戦争のための人口増加策が皮肉にも現在の制度の礎を後押ししたことになります。
第二次世界大戦後は、戦争孤児や貧困、児童の非行などが社会問題となり、児童の健全な育成を目的として、1947年(昭和22年)に児童福祉法が制定されました。
この法律では、児童および妊産婦の健康の保持増進、児童の疾病障害に対する療育指導が図られました。
戦前に制定した制度は、妊産婦を対象にしていましたが、小児期までを含めた内容として、昭和医23年に「母子手帳」が定められました。
しかし、児童福祉法では、母子の健康を保つことが体系化されておらず、また当時は、乳児死亡や妊産婦死亡が諸外国に比べて高い状況でした。
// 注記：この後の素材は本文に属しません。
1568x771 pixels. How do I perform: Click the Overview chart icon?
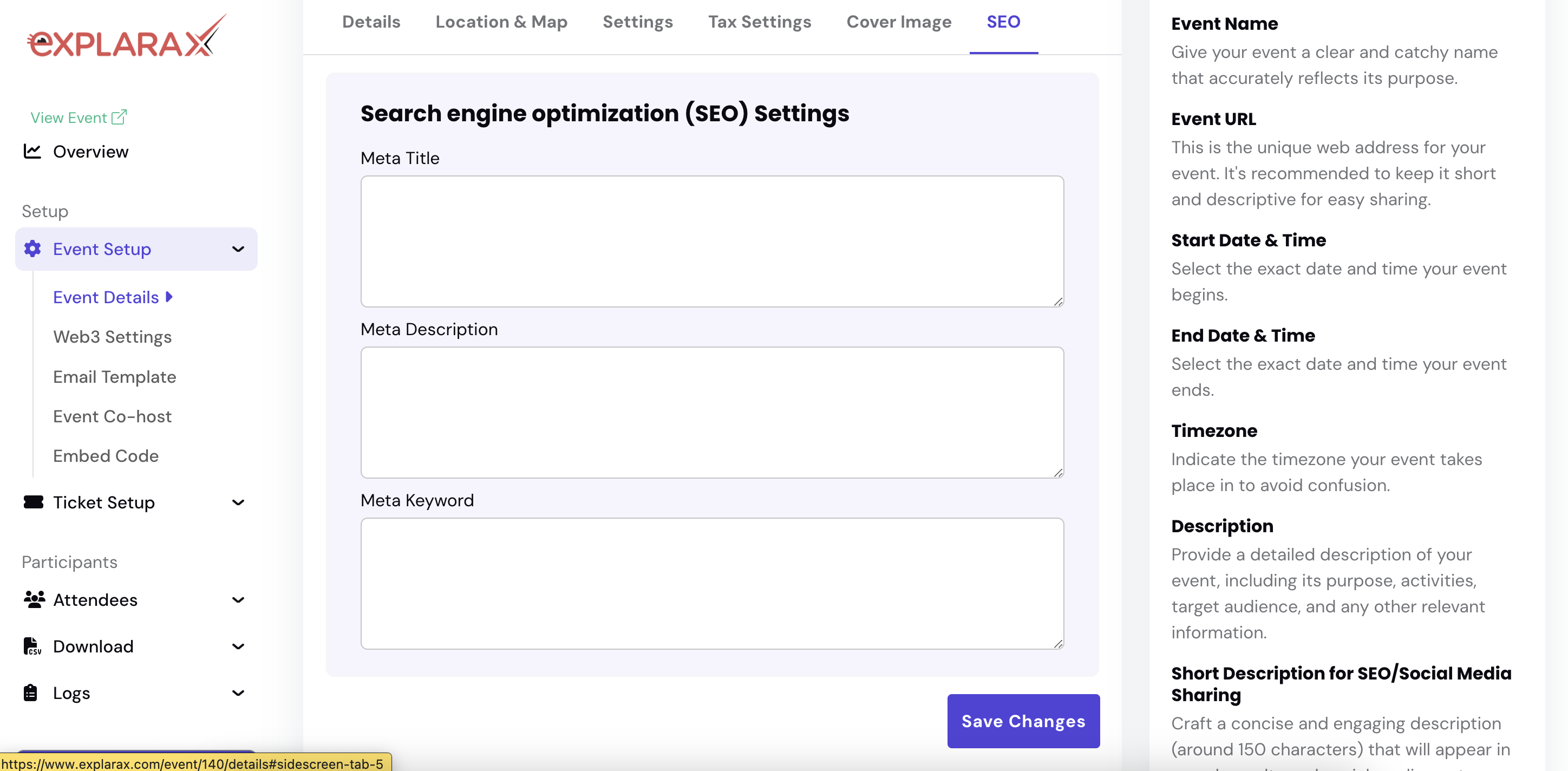[x=32, y=151]
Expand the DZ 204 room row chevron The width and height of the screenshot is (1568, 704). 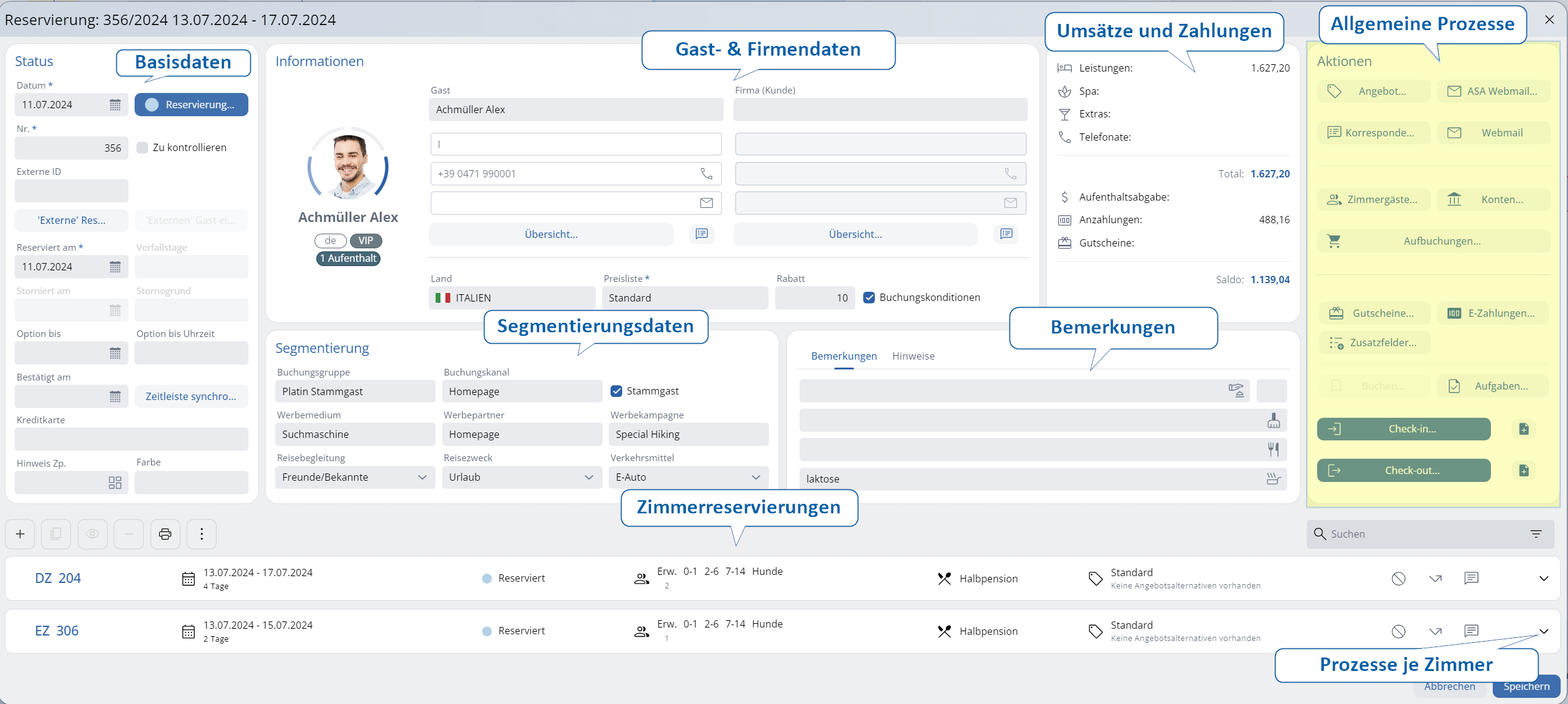(x=1544, y=579)
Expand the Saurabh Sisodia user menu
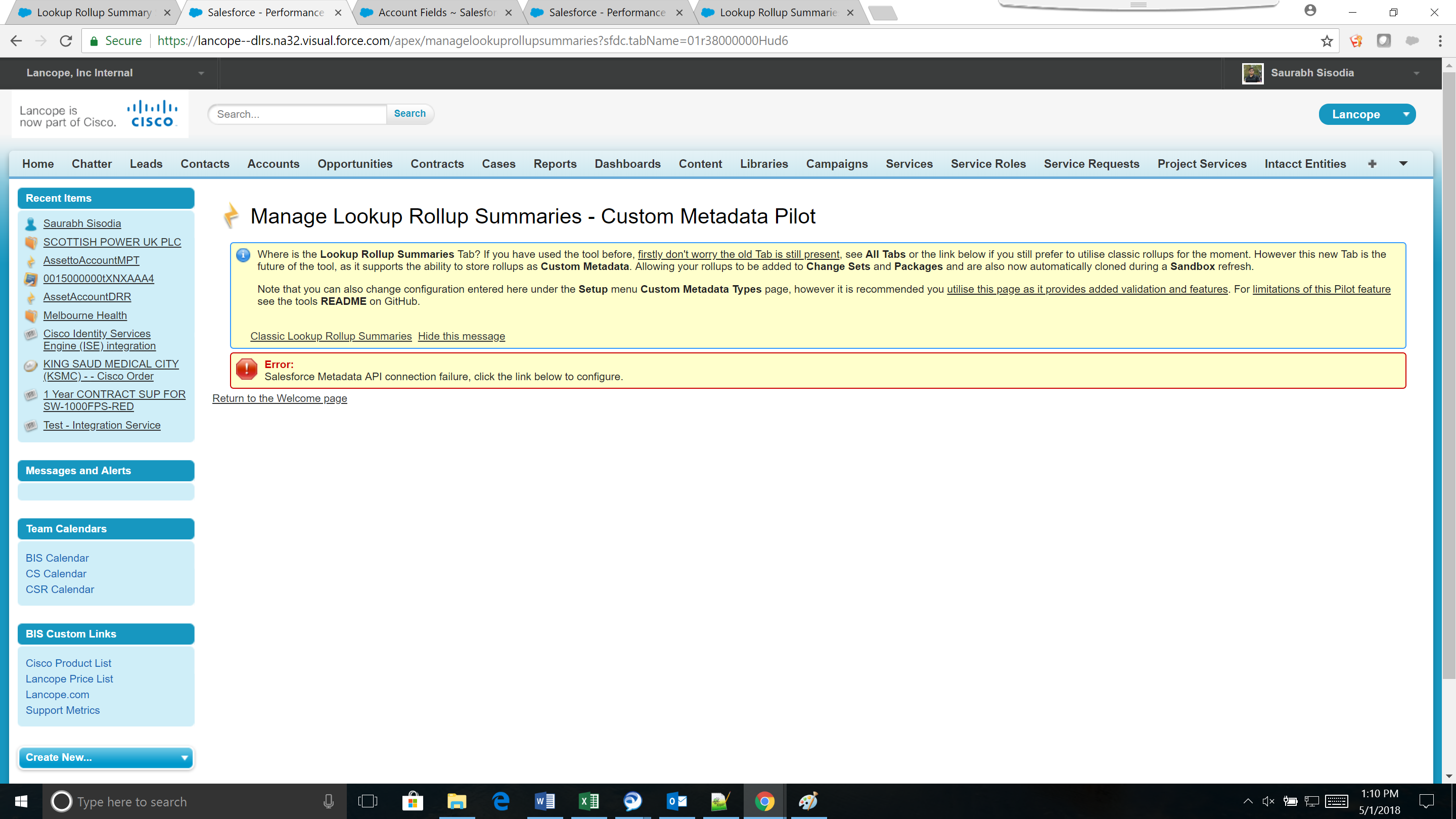 pos(1416,73)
そのため、昭和40年(1965年)8月18日に母子保健法が制定され、「母子手帳」は「母子健康手帳」という名称となり、妊婦健康診査や保健指導などの体系的な事業構築が図られるようになりました。
昭和40年の母子手帳
ちなみに画像は、母が私に渡してくれた母子手帳です。
丁度、母子保健法が制定される少し前でしたので、名称が「母子手帳」となっていて、「母子健康手帳」ではないのが、歴史を感じますね(笑)
母子保健法とは
条文なので硬い印象の文章になりますが、母子保健法の第一条には、
「この法律は、母性並びに乳児及び幼児の健康の保持及び増進を図るため、母子保健に関する原理を明らかにするとともに、母性並びに乳児及び幼児に対する保健指導、健康診査、医療その他の措置を講じ、もつて国民保健の向上に寄与することを目的とする」
とあります。
具体的に言えば、この法律を根拠として、現在の妊婦健診が行われているということです。
妊婦健診の回数と項目は
妊婦健診の回数は、出産までに14回程度で、回数は以下のとおりです。
- 妊娠初期から妊娠23週まで おおむね4週間に1回
- 妊娠24週から35週まで おおむね2週間に1回
- 妊娠36週から出産まで おおむね1週間に1回
- 診察項目:
- 子宮底長・腹囲
- 血圧浮腫
- 尿(糖および尿タンパク)
- 体重等
- 初回の妊婦健康診査においては身長
検査項目は以下になります。
- 血液型等の検査(ABO血液型、Rh血液型及び不規則抗体に係るもの)−妊娠初期に1回
- B型肝炎抗原検査
- C型肝炎抗体検査
- HIV抗体検査
- 梅毒血清反応検査
- 風疹ウイルス抗体検査
- 血糖検査−妊娠初期に1回、妊娠24週から35週までの間に1回
- 血算検査-妊娠初期に1回、妊娠24週から35週までの間に1回、妊娠36週から出産までの間に1回
- HTLV—1抗体検査 -妊娠初期から妊娠30週までの間に1回
- 子宮頸けいがん検診(細胞診)
- 超音波検査−妊娠初期から妊娠23週までの間に2回、妊娠24週から35週までの間に1回、妊娠36週から出産までの間に1回
- 性器クラミジア検査 −妊娠初期から妊娠30週までの間に1回
- B群溶血性レンサ球菌(GBS)検査−妊娠33週から37週までの間に1回
・甲状腺ホルモン検査は含まれていない
・超音波検査は毎回ではないんだ
・トキソプラズマやサイトメガロウイルスの検査は含まれていないんだ
ということです。
他にも、医療機関によっては独自の検査項目を設定している場合が多いですよね。
今後、上記の項目については、別に詳しく解説していきたいと思っていますが、今日のところは、妊婦健康診査の成り立ちとその大まかな内容について解説しました。